Bäst Corsi%:— SHL Stats (@ShlStats) October 29, 2019
(Minst 10 spelade matcher)
1. Greg Scott, 66,05% (BIF)
2. Anton Rödin, 64,94% (BIF)
3. Linus Öberg, 62,93% (ÖHK)
4. Manuel Ågren, 62,30% (DIF)
5. Henrik Törnqvist, 62,21% (LHC)
Sämst: (Valfri Oskarshamnspelare)#SHLStats
This, along with his physicality and ability to find open space near the net, led to him receiving a call from Sweden U20 head coach Tomas Montén in late December. Öberg made the roster and was a regular for the World Junior team in Czech Republic, scoring twice. One of those goals happened to be the game-winner in the Bronze Medal Game against archrival Finland, even if that goal was more a mistake from Finnish goaltender Justus Annunen than anything else.
It had been a crazy few months for Öberg, and even though the rest of the season didn’t progress at the same furious tempo, he had still proven enough to get into draft discussions. When the season was cut short, Öberg had scored four times and added on four assists in 37 SHL games. Those are not stats that will wow NHL scouts, but if you take the developmental curve into consideration, the discussion changes. One year earlier, Öberg had 30 points in 44 SuperElit U20 games, 14 of which were goals. In his 11 games last season, he had 18 points, 12 of them goals. Something had clearly clicked and fallen into place.
Linus Öberg is a player who thrives when things get physical and who won’t back down from getting his body into puck battles in the corners. He has an above-average shot and a knack for finding open space near the net for tap-ins and rebounds. He is not a player who will wow you with his technique or his skating ability, but he will give you a full-throttle effort every night combined with a scoring touch. You could certainly do worse with a mid-round pick.
I had the privilege of meeting Linus in February, and spoke to both him and his head coach about his season and what the future could hold. You can listen to those interviews either here or where you normally listen to EOTP’s Habsent Minded and The Dispatch.
Speaking about giving a 100% effort, this summer he impressed Sweden’s hockey community when he shattered Örebro’s club record on the Cooper test with his time of nine minutes and 40 seconds. Earlier that month, former St. John’s IceCaps player Max Friberg had made headlines when he ran the same test in 10 minutes and 16 seconds, which itself was an impressive effort. Friberg is eight years Öberg’s senior. You do the math. Öberg’s stamina is something out of the ordinary.

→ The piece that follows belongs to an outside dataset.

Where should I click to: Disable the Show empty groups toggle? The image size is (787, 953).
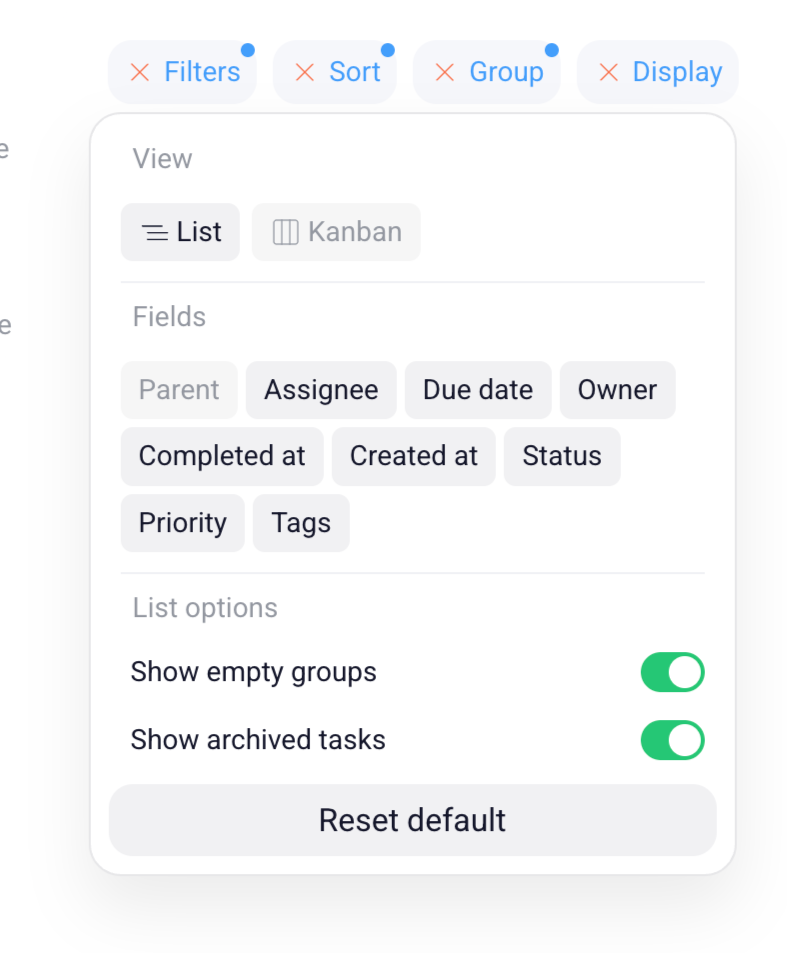click(x=672, y=672)
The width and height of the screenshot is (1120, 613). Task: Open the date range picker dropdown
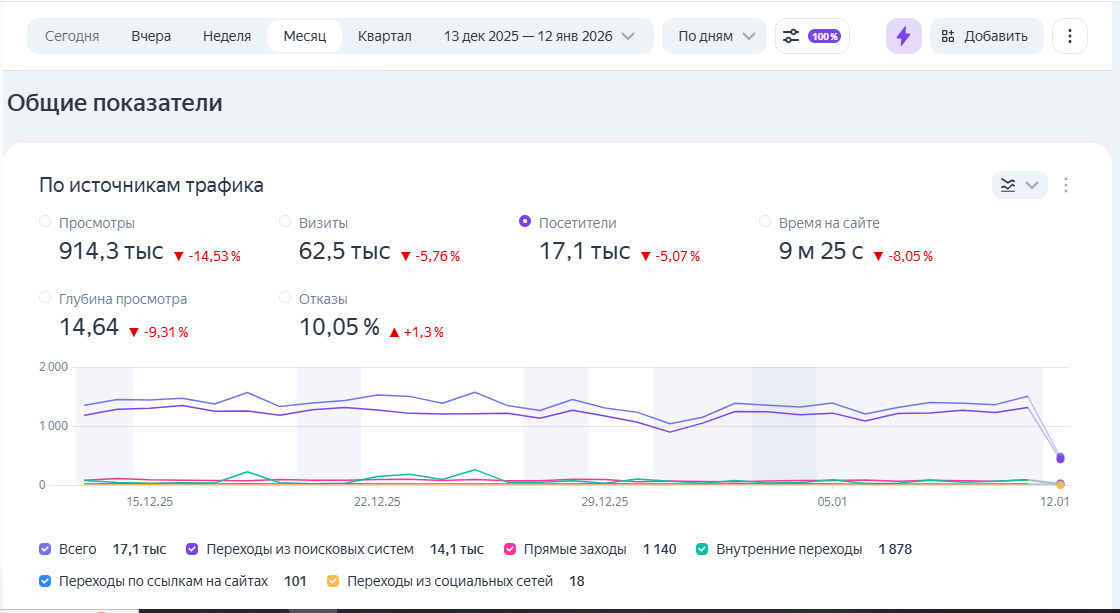click(x=539, y=36)
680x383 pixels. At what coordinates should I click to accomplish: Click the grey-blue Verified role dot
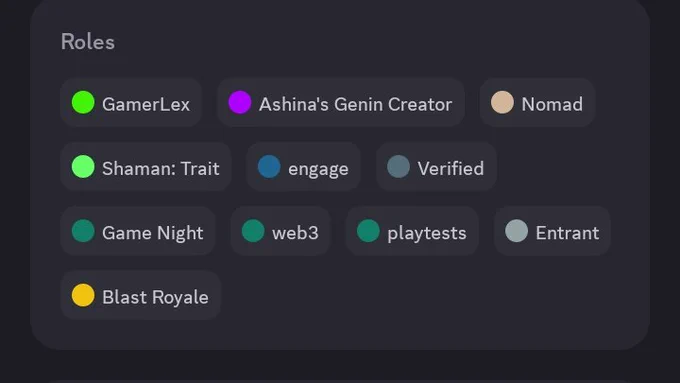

Kross av klubbrekordet!— Örebro Hockey (@orebrohockey) July 30, 2020
Linus Öberg springer 3000 m på 9:40 ♂️ pic.twitter.com/6x65pXpd3O
There will be other reports focusing on him being two years older than other prospects and whether his ceiling is his current role of an SHL starter. Personally, I believe if he continues to bulk up and develop, he could have a role to play in the NHL as a bottom-six winger with the ability to add something on both special teams. I think there is another level or two in Öberg’s game. For example, I think that he could use his physique even more to his advantage and add on more of a mean streak when he’s in the crease.
With that said, this season will be the most important one yet in his career. There were natural growing pains during his rookie season. This year, most of them will need to be ironed out if he wants to take that next leap into a legitimate NHL prospect. He has performed well during the pre-season, scoring a few goals for an Örebro team that looks to have improved from last year.
Things are different for over-agers, and they don’t get anything for free. There will always be doubters. You just need to embrace the challenge and prove that you are up for it, something Linus Öberg proved he could do last season.